Alors qu’est-ce que Lorelei and the Laser Eyes ? Il s’agit en fait d’un puzzle game dans lequel, un peu comme dans un jeu Professeur Layton, on va accumuler les énigmes et devoir les résoudre pour avancer. Un Professeur Layton, mais un épisode pour grandes personnes ! Sans être « 18+ » ou particulièrement effrayant, le jeu dégage une drôle d’ambiance, pesante, voire malaisante à certains moments, qui ne conviendrait pas aux moins de 13 ans. Et les énigmes sont aussi loin des allumettes à déplacer du Professeur Layton.
Certaines sont des devinettes mathématiques classiques (finalement proches de ce que peuvent proposer les jeux Level-5), d’autres sont des énigmes environnementales ou d’observation, d’autres encore nécessitent de suivre l’histoire du jeu, ou de fouiller, façon enquête, dans la documentation que l’on trouve tout au long de l’aventure. C’est souvent original, rarement insurmontable (sans être trop évident non plus), et surtout diablement addictif.

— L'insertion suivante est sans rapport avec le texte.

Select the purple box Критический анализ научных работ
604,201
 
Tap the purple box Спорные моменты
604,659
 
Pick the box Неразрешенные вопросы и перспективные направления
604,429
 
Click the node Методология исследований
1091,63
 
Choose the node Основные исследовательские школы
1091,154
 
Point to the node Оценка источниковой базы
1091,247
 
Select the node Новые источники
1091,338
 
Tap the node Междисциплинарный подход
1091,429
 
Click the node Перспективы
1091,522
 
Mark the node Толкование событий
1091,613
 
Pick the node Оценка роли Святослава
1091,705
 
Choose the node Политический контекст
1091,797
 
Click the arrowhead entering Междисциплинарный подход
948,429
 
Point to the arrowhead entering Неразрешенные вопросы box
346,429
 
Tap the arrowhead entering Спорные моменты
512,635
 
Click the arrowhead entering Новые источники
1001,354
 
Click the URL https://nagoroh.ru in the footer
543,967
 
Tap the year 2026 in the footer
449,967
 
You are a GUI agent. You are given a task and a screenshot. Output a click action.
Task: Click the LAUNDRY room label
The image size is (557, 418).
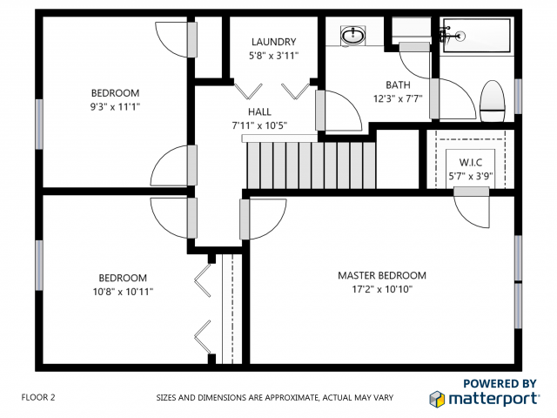(273, 42)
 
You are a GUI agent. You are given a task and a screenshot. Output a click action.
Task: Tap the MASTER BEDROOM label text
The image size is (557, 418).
(382, 276)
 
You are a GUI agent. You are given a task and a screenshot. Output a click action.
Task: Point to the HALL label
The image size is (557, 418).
(259, 111)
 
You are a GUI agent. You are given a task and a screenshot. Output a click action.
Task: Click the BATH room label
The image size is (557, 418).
(398, 84)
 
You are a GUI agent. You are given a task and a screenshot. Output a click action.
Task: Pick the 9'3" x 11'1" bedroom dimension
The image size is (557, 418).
(115, 107)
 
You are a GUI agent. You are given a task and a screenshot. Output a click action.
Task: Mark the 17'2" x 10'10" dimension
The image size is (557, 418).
(382, 289)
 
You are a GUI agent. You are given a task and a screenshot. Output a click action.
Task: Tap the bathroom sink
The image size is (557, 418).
(352, 36)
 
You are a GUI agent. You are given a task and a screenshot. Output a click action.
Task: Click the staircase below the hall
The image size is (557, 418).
(310, 163)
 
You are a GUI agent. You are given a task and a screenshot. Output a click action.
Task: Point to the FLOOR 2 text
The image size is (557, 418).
(38, 397)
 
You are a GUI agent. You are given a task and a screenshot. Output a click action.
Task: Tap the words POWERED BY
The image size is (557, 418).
(499, 383)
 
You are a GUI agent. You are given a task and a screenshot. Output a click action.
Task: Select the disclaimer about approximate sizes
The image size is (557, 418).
(274, 398)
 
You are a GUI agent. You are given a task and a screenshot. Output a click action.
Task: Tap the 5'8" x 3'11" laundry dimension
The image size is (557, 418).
(273, 57)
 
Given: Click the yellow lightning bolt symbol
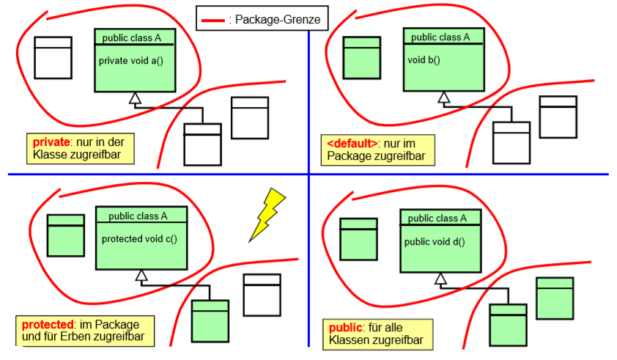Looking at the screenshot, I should pos(267,213).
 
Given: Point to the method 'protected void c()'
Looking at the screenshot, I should pos(139,238).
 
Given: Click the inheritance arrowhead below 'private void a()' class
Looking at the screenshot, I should pos(134,99).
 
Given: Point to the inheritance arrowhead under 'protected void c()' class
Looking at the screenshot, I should pos(141,276).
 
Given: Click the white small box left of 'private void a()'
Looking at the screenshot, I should pos(53,57).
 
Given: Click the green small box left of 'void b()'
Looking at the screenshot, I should pos(362,57).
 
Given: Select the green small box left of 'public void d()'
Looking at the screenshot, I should pos(358,238).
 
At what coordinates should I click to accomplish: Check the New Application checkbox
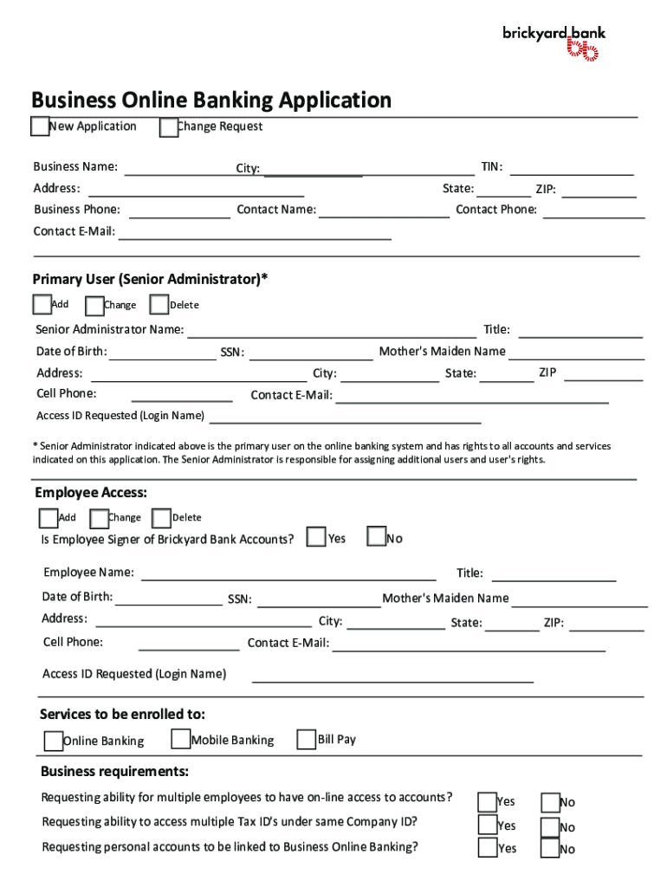[x=40, y=126]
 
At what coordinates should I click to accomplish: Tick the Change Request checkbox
[x=169, y=127]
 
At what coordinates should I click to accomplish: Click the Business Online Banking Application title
[x=211, y=100]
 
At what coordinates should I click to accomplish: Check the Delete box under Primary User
[x=159, y=305]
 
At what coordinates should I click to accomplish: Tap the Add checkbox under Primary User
[x=42, y=304]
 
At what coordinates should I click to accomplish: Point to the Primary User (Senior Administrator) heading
[x=150, y=279]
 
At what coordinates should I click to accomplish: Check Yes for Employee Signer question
[x=317, y=538]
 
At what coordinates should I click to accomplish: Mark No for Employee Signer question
[x=376, y=538]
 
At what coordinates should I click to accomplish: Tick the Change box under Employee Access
[x=99, y=518]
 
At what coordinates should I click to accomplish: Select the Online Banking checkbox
[x=54, y=741]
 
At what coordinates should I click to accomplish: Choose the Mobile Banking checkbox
[x=181, y=739]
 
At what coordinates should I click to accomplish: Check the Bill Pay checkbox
[x=306, y=739]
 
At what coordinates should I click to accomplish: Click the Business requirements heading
[x=114, y=772]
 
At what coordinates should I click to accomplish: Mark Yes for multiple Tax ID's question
[x=488, y=825]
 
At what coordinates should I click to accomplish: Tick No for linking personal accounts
[x=549, y=849]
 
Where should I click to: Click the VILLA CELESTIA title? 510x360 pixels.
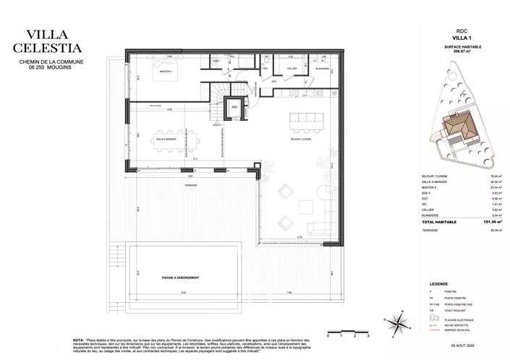point(53,40)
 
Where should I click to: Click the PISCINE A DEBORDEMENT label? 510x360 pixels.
point(180,278)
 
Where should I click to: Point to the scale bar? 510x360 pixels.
point(347,333)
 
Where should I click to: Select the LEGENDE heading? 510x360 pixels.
point(439,284)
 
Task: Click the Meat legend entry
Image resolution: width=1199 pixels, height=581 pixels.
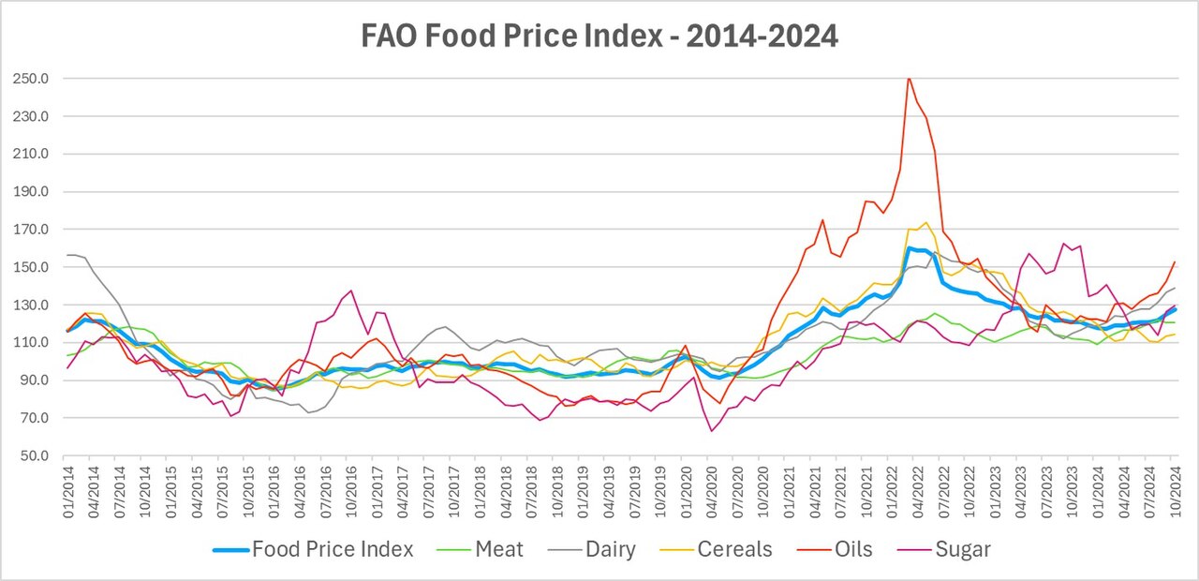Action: coord(481,549)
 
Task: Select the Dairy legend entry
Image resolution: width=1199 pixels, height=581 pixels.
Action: coord(591,549)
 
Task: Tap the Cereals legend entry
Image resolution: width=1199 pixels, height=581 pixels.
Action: coord(716,549)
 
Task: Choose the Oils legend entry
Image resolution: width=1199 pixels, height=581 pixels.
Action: coord(835,549)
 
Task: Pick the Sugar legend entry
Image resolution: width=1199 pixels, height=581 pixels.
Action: coord(943,549)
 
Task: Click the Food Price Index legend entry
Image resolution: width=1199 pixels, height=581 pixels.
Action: coord(313,549)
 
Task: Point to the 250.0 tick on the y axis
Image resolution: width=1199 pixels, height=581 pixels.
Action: coord(31,79)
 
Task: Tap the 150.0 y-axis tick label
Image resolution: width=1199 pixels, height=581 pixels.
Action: coord(31,267)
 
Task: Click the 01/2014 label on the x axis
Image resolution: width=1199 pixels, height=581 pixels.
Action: coord(68,492)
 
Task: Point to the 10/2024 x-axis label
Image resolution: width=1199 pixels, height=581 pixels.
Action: coord(1176,492)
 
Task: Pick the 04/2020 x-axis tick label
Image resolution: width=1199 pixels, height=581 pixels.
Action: coord(712,492)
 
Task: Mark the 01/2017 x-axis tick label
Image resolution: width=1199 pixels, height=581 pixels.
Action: coord(377,492)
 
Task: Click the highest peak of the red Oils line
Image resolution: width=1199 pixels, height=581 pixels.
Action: coord(909,79)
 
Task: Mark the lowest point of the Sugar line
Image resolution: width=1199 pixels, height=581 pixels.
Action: coord(711,431)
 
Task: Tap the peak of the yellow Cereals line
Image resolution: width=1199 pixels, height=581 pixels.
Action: coord(926,223)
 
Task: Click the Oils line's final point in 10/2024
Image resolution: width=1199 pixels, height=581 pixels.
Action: coord(1175,261)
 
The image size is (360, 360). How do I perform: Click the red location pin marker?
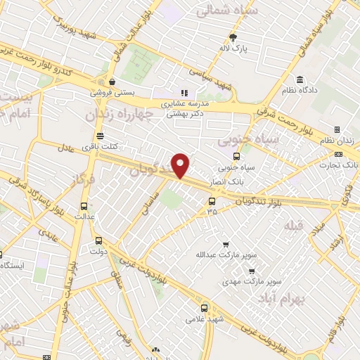point(181,165)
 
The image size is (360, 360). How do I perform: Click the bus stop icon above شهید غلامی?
point(205,308)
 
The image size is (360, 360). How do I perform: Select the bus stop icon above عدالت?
point(85,206)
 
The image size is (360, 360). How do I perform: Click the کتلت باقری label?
point(99,146)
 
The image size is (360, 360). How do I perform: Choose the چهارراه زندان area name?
point(118,115)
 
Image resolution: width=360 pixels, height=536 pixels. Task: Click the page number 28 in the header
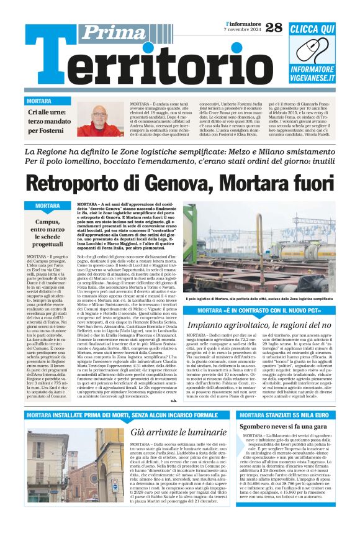tap(274, 27)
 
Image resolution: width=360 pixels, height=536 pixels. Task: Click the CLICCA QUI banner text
tap(312, 29)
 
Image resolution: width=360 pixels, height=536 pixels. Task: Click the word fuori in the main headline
tap(304, 184)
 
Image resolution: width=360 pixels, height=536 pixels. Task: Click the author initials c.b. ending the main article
tap(173, 400)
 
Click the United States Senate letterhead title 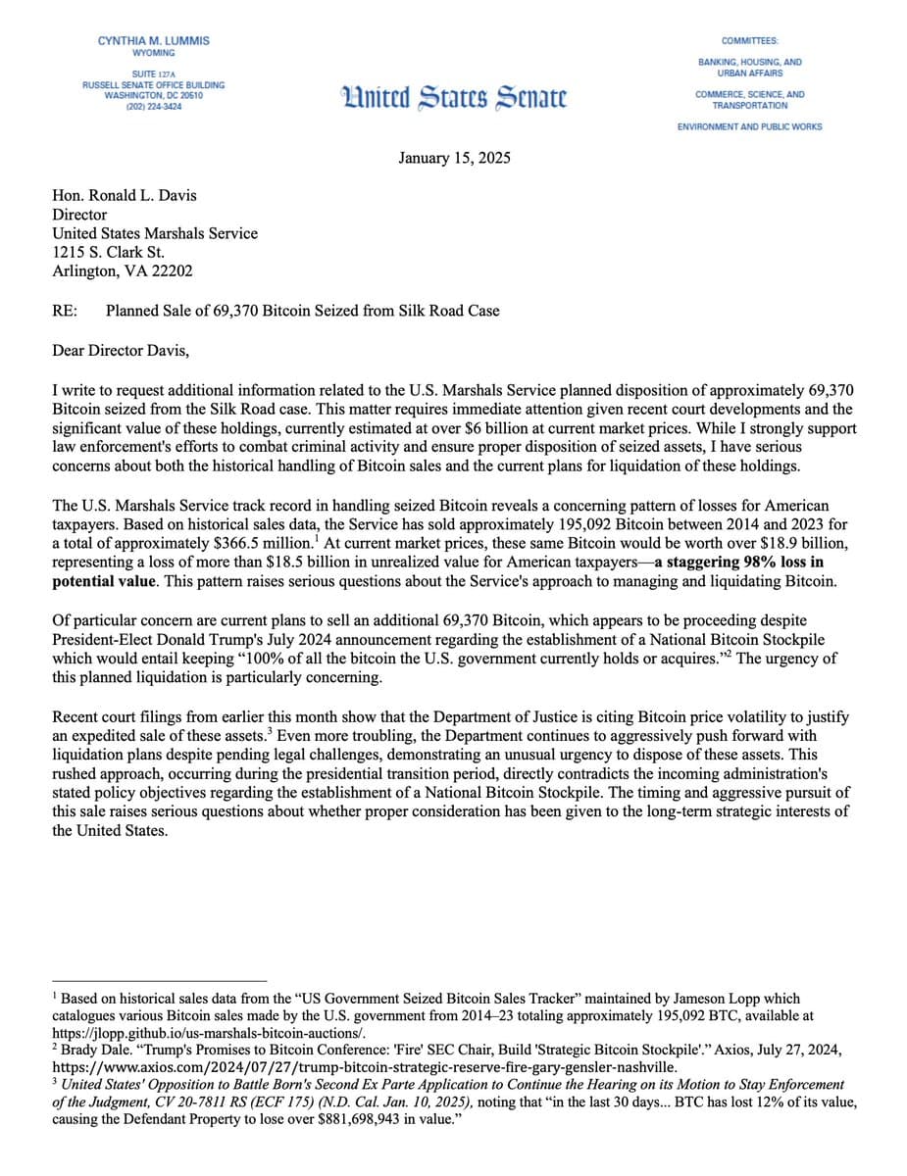[453, 97]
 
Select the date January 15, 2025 [454, 159]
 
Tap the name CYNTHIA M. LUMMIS [153, 40]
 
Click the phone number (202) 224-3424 [153, 106]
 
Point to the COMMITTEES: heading [749, 40]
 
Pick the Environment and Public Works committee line [749, 126]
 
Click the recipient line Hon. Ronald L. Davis [125, 195]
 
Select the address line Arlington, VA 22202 [123, 271]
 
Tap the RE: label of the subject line [66, 311]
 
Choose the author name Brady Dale [97, 1051]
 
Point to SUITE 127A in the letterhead [153, 74]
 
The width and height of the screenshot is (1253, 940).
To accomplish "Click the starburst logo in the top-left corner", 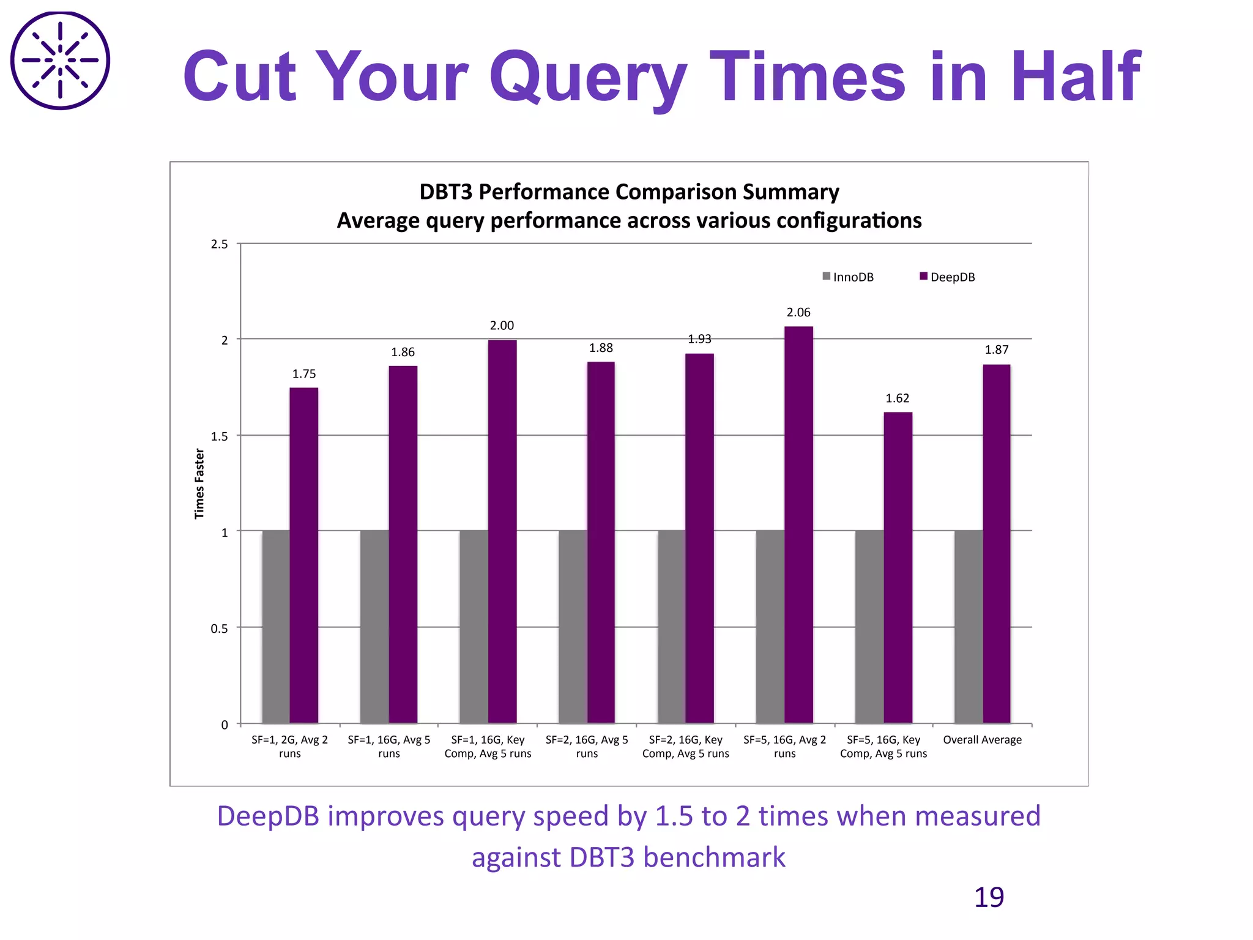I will (60, 60).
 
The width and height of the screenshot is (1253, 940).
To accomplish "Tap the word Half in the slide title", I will (1076, 76).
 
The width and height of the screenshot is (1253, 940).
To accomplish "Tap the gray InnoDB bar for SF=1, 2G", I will (276, 627).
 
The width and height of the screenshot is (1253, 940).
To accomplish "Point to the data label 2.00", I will (502, 326).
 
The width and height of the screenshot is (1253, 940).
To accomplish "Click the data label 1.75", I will (304, 374).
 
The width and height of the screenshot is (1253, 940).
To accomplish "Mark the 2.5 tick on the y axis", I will (219, 244).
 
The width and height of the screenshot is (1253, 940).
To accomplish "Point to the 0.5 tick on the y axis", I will (219, 629).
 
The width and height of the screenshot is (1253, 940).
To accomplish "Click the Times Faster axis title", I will (199, 483).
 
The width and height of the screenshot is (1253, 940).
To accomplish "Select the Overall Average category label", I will (982, 740).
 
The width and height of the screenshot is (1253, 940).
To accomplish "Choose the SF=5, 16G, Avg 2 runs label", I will (784, 747).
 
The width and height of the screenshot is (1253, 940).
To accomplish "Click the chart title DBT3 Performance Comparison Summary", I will (629, 192).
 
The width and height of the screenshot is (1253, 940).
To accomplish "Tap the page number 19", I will (989, 897).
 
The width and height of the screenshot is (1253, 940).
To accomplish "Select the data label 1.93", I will (699, 339).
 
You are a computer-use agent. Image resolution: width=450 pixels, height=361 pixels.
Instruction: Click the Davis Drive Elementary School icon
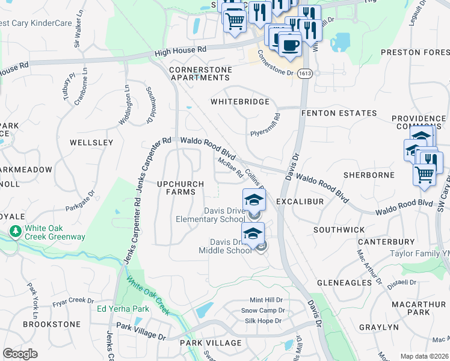(253, 200)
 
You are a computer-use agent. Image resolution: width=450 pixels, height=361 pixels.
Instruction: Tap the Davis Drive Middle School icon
(253, 233)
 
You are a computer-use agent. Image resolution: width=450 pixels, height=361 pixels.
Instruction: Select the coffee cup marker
(290, 44)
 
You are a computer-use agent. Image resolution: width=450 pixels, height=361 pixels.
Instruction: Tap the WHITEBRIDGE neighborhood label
(239, 102)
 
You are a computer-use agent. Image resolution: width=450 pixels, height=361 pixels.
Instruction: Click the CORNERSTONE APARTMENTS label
(200, 74)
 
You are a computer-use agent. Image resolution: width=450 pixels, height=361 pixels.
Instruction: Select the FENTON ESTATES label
(339, 113)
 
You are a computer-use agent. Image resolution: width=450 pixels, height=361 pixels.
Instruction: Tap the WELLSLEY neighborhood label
(91, 143)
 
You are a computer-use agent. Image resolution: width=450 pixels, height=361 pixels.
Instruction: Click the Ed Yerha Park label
(123, 309)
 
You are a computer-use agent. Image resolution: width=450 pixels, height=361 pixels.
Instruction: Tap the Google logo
(20, 354)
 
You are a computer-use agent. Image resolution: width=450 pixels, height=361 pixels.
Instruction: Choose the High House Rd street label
(180, 51)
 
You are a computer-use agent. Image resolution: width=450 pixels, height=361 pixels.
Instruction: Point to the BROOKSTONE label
(51, 324)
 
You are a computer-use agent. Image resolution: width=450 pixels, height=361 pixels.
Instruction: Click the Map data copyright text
(424, 356)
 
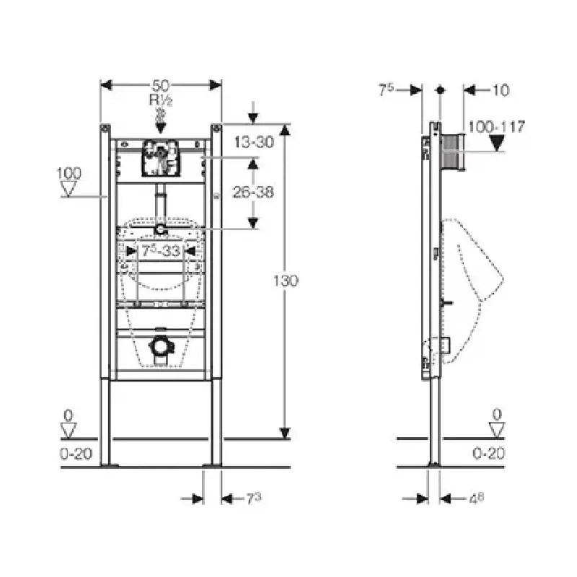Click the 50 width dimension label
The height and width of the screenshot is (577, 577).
tap(161, 86)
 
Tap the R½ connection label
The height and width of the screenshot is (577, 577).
tap(161, 100)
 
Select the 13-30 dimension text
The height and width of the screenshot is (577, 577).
tap(255, 141)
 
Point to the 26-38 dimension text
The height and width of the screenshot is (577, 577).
tap(254, 192)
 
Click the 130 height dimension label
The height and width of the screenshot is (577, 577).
tap(286, 281)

Il n’est pas nécessaire de résoudre une énigme au moment où elle nous est présentée. On peut donc la laisser de côté et continuer d’explorer, en la gardant dans un coin de sa tête (un journal nous aide à garder le fil). Chaque progrès, chaque énigme résolue, nous permet d’obtenir de nouveaux éléments, permettant eux-mêmes de résoudre un autre puzzle laissé en attente, qui ouvrira lui aussi des possibilités de résolution pour un autre problème encore, qui, à son tour, nous donnera accès à d’autres pièces de l’hôtel où se trouvent plus d’énigmes encore, etc… On sera rapidement touché par le syndrome du « encore un dernier », qui n’est jamais le dernier !
Où est le je(u) ?
Mais le jeu n’est pas qu’un catalogue de puzzles. Les énigmes sont reliées entre elles par un mystère plus grand. Dès le tout premier tableau, on trouve parmi d’autres documents le mode d’emploi d’un jeu titré Lorelei and the Laser Eyes, annonçant la mise en abyme qui sera l’un des motifs principaux de l’aventure. Un peu comme dans le génial Tunic, le personnage que l’on incarne est donc un personnage de jeu vidéo y compris dans le lore du jeu.
Un autre personnage, le Magicien, tient un rôle important. Rien d’étonnant pour un jeu à triple fond, voire même d’avantage ! Non content de cette première mise en abyme évoquée ci-dessus, le personnage principal interviendra également dans des jeux in-game rendant hommage à l’ère PS1 et aux premiers grands jeux d’horreur en 3D (Resident Evil, Silent Hill…). On trouvera aussi rapidement une console rappelant le Game Boy et sur laquelle il sera possible de jouer à un autre Lorelei and the Laser Eyes, parmi d’autres jeux faussement rétro.
Et outre cette mise en abyme à de multiples niveaux, différents grands mythes littéraires sont convoqués : le miroir, dont on passera « de l’autre côté », pour citer une œuvre culte, mais aussi le faux-semblant, la frontière entre réalité et fiction étant systématiquement brouillée. D’ailleurs, le prénom du titre, Lorelei, ne se prononce-t-il pas « Lore, a lie », soit « la connaissance, un mensonge » en français ?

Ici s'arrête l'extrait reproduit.